Stored data:
········

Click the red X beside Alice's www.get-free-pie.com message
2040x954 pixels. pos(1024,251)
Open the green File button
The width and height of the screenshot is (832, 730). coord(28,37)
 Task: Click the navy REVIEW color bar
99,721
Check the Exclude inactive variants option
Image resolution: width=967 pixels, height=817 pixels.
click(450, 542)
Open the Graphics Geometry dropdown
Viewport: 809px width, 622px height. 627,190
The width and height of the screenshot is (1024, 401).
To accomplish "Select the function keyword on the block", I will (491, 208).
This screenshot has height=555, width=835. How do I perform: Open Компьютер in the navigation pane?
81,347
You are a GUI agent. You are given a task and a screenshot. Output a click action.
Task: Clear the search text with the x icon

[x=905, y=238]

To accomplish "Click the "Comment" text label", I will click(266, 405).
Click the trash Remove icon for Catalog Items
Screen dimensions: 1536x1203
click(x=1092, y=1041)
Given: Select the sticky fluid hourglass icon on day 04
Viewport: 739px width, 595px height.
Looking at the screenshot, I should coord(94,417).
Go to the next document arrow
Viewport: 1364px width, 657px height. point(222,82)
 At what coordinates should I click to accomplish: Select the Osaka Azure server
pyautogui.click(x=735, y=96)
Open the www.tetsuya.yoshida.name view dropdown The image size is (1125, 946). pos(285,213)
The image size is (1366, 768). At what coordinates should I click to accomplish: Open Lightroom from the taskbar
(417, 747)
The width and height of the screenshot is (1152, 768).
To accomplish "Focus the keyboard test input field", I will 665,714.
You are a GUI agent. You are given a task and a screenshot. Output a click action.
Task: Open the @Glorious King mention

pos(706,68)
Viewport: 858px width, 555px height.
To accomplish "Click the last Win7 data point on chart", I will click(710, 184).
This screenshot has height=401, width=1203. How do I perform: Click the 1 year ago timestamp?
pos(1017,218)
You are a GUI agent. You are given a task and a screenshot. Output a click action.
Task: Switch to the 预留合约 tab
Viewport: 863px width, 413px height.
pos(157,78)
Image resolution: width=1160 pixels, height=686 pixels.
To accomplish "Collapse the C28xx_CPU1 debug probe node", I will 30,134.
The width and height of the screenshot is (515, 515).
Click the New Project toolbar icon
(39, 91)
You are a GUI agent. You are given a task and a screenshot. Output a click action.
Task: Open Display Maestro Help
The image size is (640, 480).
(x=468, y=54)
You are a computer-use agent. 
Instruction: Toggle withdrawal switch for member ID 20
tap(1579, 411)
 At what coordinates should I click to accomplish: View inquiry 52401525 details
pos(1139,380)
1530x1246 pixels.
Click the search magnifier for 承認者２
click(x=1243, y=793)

········

[Task prompt] Repeat every record above. Each one must match exactly.

[Exercise response]
Click the red X beside Alice's www.get-free-pie.com message
2040x954 pixels. pos(1024,251)
Open the green File button
The width and height of the screenshot is (832, 730). coord(28,37)
 Task: Click the navy REVIEW color bar
99,721
Check the Exclude inactive variants option
Image resolution: width=967 pixels, height=817 pixels.
click(450, 542)
Open the Graphics Geometry dropdown
Viewport: 809px width, 622px height. 627,190
The width and height of the screenshot is (1024, 401).
To accomplish "Select the function keyword on the block", I will (491, 208).
This screenshot has height=555, width=835. How do I perform: Open Компьютер in the navigation pane?
81,347
You are a GUI agent. You are given a task and a screenshot. Output a click action.
Task: Clear the search text with the x icon

[x=905, y=238]

To accomplish "Click the "Comment" text label", I will click(266, 405).
Click the trash Remove icon for Catalog Items
Screen dimensions: 1536x1203
click(x=1092, y=1041)
Given: Select the sticky fluid hourglass icon on day 04
Viewport: 739px width, 595px height.
Looking at the screenshot, I should coord(94,417).
Go to the next document arrow
Viewport: 1364px width, 657px height. point(222,82)
 At what coordinates should I click to accomplish: Select the Osaka Azure server
pyautogui.click(x=735, y=96)
Open the www.tetsuya.yoshida.name view dropdown The image size is (1125, 946). pos(285,213)
The image size is (1366, 768). At what coordinates should I click to accomplish: Open Lightroom from the taskbar
(417, 747)
The width and height of the screenshot is (1152, 768).
To accomplish "Focus the keyboard test input field", I will 665,714.
You are a GUI agent. You are given a task and a screenshot. Output a click action.
Task: Open the @Glorious King mention

pos(706,68)
Viewport: 858px width, 555px height.
To accomplish "Click the last Win7 data point on chart", I will click(710, 184).
This screenshot has height=401, width=1203. How do I perform: Click the 1 year ago timestamp?
pos(1017,218)
You are a GUI agent. You are given a task and a screenshot. Output a click action.
Task: Switch to the 预留合约 tab
Viewport: 863px width, 413px height.
pos(157,78)
Image resolution: width=1160 pixels, height=686 pixels.
To accomplish "Collapse the C28xx_CPU1 debug probe node", I will 30,134.
The width and height of the screenshot is (515, 515).
Click the New Project toolbar icon
(39, 91)
You are a GUI agent. You are given a task and a screenshot. Output a click action.
Task: Open Display Maestro Help
The image size is (640, 480).
(x=468, y=54)
You are a computer-use agent. 
Instruction: Toggle withdrawal switch for member ID 20
tap(1579, 411)
 At what coordinates should I click to accomplish: View inquiry 52401525 details
pos(1139,380)
1530x1246 pixels.
Click the search magnifier for 承認者２
click(x=1243, y=793)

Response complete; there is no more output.